The emails appear to have been totally random in who they are sent to. They have gone to businesses, but they have also gone to individuals who have never owned a business, as well as to educational, nonprofit and government addresses. There is no indication that BBB Accredited Businesses are being targeted.
The emails appear to be part of a criminal campaign that has spoofed other trusted identities, including Bank of America, Intuit (maker of Turbo-Tax) and the Internal Revenue Service. The FBI has made this a priority and CBBB is working closely with their cyber crime division and other law enforcement agencies to shut down the scammers.

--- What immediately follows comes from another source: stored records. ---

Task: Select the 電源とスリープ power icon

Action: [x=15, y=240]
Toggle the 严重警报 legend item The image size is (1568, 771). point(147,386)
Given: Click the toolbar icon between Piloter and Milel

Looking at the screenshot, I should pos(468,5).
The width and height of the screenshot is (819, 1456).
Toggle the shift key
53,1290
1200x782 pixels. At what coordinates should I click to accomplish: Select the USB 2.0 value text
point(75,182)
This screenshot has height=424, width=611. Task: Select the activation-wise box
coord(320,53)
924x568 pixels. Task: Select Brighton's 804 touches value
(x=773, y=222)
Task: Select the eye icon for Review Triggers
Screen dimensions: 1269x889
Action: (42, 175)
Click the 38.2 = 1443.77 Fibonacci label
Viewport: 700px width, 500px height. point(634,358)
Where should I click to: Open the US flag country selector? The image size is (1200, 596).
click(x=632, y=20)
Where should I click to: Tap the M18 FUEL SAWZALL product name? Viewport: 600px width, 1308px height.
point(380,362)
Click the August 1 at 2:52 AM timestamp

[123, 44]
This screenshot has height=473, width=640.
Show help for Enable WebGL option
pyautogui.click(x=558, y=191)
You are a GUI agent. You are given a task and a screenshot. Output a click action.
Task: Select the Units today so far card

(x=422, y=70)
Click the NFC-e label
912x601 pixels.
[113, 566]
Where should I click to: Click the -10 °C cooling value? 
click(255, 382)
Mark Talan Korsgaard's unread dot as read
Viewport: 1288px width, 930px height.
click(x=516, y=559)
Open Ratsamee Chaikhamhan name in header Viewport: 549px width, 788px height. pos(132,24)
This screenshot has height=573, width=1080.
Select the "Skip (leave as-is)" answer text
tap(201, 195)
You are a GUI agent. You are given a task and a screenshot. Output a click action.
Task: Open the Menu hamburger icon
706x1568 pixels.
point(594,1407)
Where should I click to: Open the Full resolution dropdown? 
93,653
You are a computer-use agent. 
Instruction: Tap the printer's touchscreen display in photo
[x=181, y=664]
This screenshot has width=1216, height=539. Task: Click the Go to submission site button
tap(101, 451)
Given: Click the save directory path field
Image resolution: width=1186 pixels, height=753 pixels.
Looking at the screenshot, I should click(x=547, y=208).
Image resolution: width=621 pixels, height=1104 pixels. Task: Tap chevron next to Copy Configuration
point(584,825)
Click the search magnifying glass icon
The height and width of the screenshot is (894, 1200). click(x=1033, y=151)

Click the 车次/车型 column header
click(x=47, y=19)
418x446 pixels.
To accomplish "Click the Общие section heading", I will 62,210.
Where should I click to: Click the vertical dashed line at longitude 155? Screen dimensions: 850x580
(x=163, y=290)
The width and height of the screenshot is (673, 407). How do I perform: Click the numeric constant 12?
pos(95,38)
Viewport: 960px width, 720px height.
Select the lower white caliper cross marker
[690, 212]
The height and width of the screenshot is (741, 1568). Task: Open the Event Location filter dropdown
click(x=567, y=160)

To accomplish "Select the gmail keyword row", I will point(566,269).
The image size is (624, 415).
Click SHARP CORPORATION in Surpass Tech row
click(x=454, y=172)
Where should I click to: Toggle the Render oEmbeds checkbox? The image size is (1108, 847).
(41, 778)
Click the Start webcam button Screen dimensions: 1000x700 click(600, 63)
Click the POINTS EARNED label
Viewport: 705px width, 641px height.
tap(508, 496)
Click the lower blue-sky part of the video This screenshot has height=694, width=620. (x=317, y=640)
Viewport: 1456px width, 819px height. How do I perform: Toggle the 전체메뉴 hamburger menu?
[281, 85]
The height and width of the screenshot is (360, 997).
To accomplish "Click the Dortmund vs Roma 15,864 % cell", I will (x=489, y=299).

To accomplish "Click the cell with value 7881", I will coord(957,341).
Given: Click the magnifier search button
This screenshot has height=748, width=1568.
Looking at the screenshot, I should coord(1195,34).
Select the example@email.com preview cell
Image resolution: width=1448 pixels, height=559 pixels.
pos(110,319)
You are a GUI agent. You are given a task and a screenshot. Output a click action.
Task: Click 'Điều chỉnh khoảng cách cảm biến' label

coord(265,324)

The spammers’ goal is to get as many email recipients as possible to click on the link within the email which redirects to a website infected with malware. If you clicked on the link within these emails, your computer is likely to be infected. The criminals then use that malware to transfer money out of bank accounts or obtain additional email addresses.
BBB is directing many resources to combat this attack. We have hired security specialists to track the fraudulent emails and shut down the websites hosting the malware. We have been working with forensic criminal experts to make sure no malware has infiltrated BBB’s computers or those of our vendors.
In the past week, many recipients have gotten multiple copies – sometimes dozens or even hundreds – of the same email. This may be due to some unsophisticated “copycat” spammers who don’t even know or care that they are sending multiples of the same email.
The two things people can do right now to prevent being victimized by this scam or other phishing scams:
* Install good anti-virus software on your computer(s) and get regular updates of virus definitions several times a day.
* Never click on links in emails that have come to you unsolicited.
If you have clicked on a link in one of these emails, run a complete system scan of your computer or network, and make sure your anti-virus software includes elimination of the Zeus or Z-bot virus.”